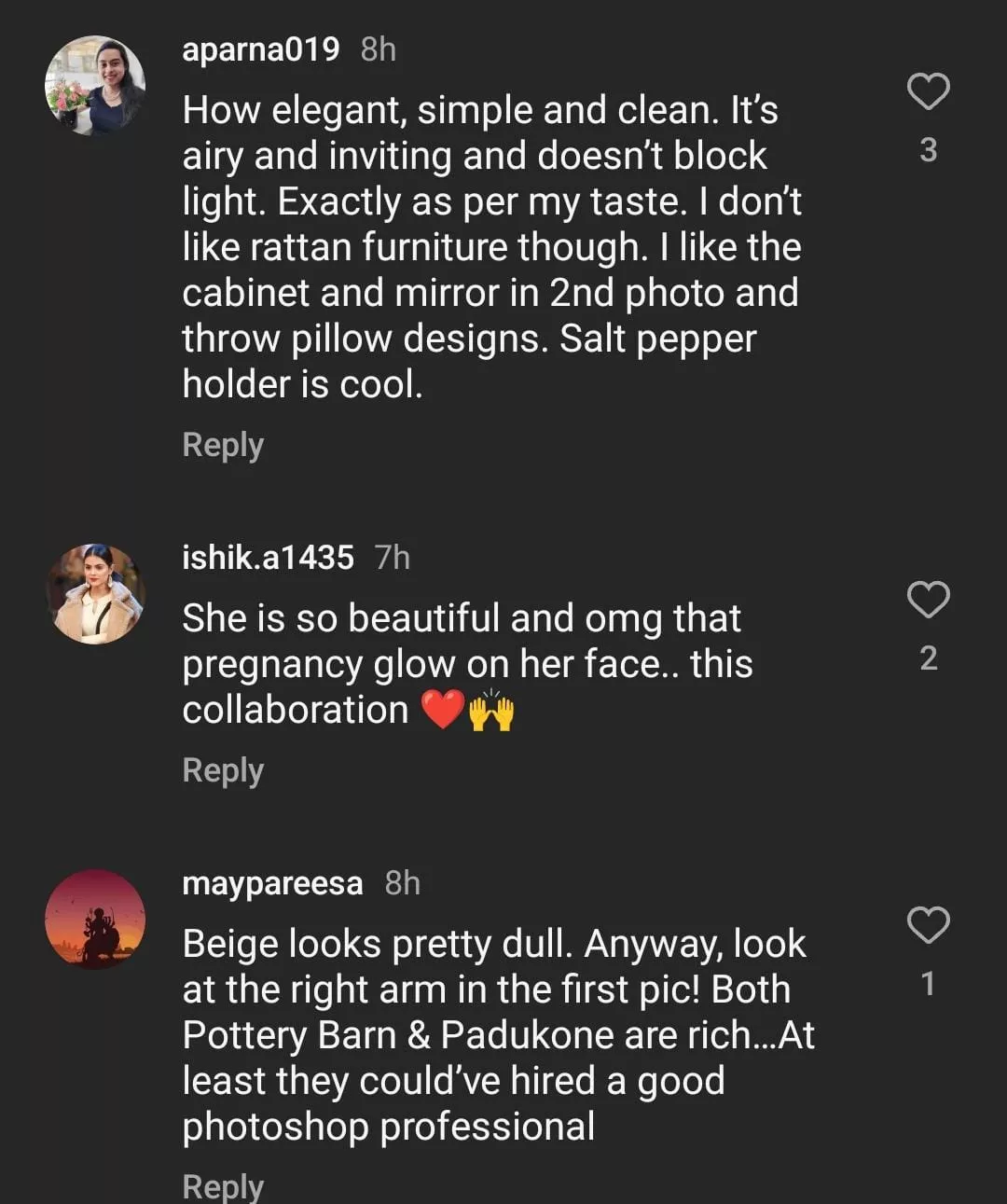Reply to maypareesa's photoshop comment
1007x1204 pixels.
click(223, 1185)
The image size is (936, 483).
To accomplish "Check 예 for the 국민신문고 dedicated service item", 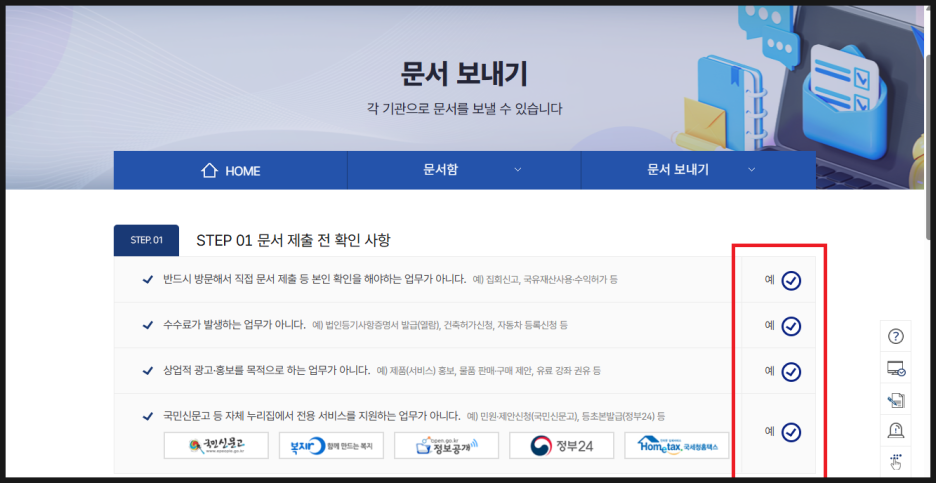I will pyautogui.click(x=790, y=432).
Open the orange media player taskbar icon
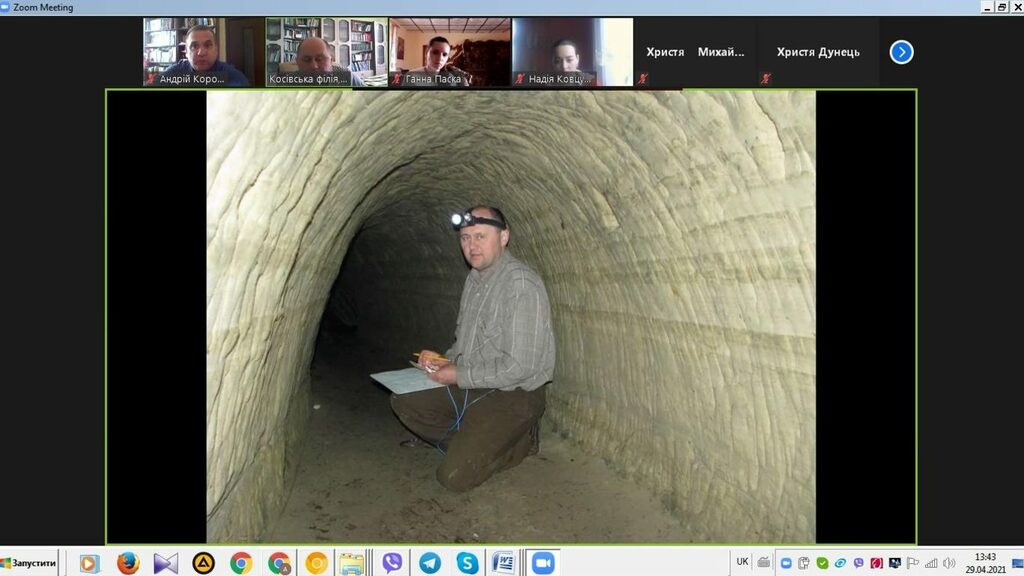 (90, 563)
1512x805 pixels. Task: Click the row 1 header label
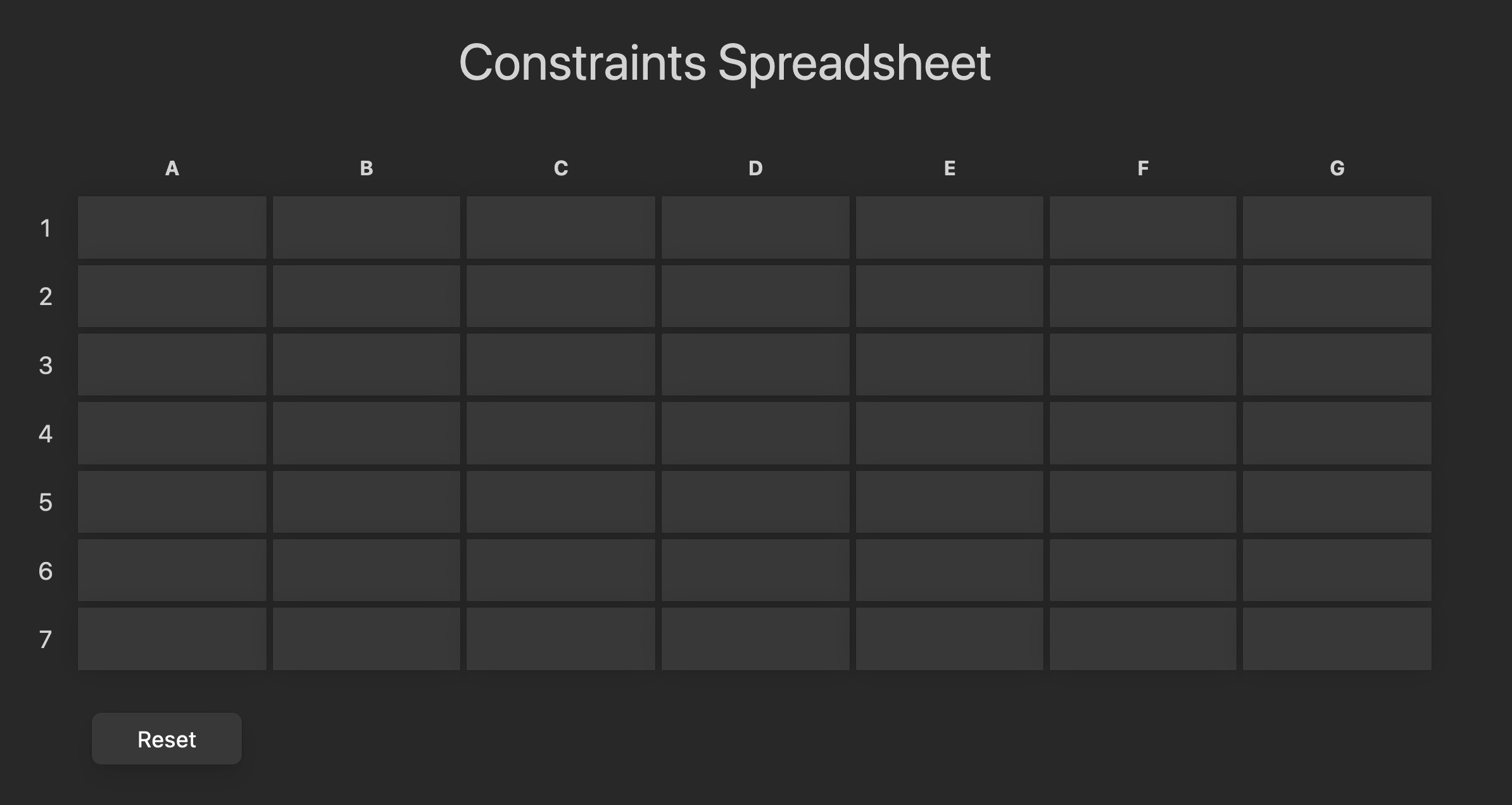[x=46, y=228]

===

*How to complete this task*. With pictures excluded, copy exactly the lines from the line containing "Open the orange media player taskbar icon" through the last line of the listing above, both ends included.

*Written answer*.
Open the orange media player taskbar icon
 (90, 563)
1512x805 pixels. Task: Click the row 1 header label
[x=46, y=228]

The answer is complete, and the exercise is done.